BEGIN PROVIDED ENTRIES

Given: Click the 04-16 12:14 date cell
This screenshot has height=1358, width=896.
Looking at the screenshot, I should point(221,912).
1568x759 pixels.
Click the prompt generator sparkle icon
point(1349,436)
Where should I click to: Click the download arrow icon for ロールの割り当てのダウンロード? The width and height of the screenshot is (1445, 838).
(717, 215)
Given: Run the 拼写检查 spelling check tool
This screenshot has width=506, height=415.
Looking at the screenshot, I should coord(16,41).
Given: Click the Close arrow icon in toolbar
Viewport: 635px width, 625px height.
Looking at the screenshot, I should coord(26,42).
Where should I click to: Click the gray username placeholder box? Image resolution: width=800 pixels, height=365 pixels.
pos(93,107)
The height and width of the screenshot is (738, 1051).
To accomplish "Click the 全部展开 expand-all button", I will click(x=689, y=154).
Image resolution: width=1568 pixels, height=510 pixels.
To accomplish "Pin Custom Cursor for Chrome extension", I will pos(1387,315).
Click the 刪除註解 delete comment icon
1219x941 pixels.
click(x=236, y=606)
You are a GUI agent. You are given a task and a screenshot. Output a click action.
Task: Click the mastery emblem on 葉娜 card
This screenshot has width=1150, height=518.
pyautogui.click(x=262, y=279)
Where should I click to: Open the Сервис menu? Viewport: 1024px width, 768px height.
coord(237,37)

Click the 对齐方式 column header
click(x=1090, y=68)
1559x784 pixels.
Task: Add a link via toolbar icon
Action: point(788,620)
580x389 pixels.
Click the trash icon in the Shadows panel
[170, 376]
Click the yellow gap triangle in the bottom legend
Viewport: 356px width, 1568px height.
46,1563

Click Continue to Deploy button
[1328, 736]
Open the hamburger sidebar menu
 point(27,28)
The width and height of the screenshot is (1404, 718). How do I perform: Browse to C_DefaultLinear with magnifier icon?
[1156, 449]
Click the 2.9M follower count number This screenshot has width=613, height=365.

END PROVIDED ENTRIES

## INSTRUCTIONS TO FOLLOW:
Transcribe the listing above in full, so that every line matches exactly.

## TASK OUTPUT:
Given: Click the 04-16 12:14 date cell
This screenshot has height=1358, width=896.
Looking at the screenshot, I should point(221,912).
1568x759 pixels.
Click the prompt generator sparkle icon
point(1349,436)
Where should I click to: Click the download arrow icon for ロールの割り当てのダウンロード? The width and height of the screenshot is (1445, 838).
(717, 215)
Given: Run the 拼写检查 spelling check tool
This screenshot has width=506, height=415.
Looking at the screenshot, I should coord(16,41).
Given: Click the Close arrow icon in toolbar
Viewport: 635px width, 625px height.
Looking at the screenshot, I should coord(26,42).
Where should I click to: Click the gray username placeholder box? Image resolution: width=800 pixels, height=365 pixels.
pos(93,107)
The height and width of the screenshot is (738, 1051).
To accomplish "Click the 全部展开 expand-all button", I will click(x=689, y=154).
Image resolution: width=1568 pixels, height=510 pixels.
To accomplish "Pin Custom Cursor for Chrome extension", I will pos(1387,315).
Click the 刪除註解 delete comment icon
1219x941 pixels.
click(x=236, y=606)
You are a GUI agent. You are given a task and a screenshot. Output a click action.
Task: Click the mastery emblem on 葉娜 card
This screenshot has width=1150, height=518.
pyautogui.click(x=262, y=279)
Where should I click to: Open the Сервис menu? Viewport: 1024px width, 768px height.
coord(237,37)

Click the 对齐方式 column header
click(x=1090, y=68)
1559x784 pixels.
Task: Add a link via toolbar icon
Action: point(788,620)
580x389 pixels.
Click the trash icon in the Shadows panel
[170, 376]
Click the yellow gap triangle in the bottom legend
Viewport: 356px width, 1568px height.
46,1563

Click Continue to Deploy button
[1328, 736]
Open the hamburger sidebar menu
 point(27,28)
The width and height of the screenshot is (1404, 718). How do I perform: Browse to C_DefaultLinear with magnifier icon?
[1156, 449]
Click the 2.9M follower count number This screenshot has width=613, height=365.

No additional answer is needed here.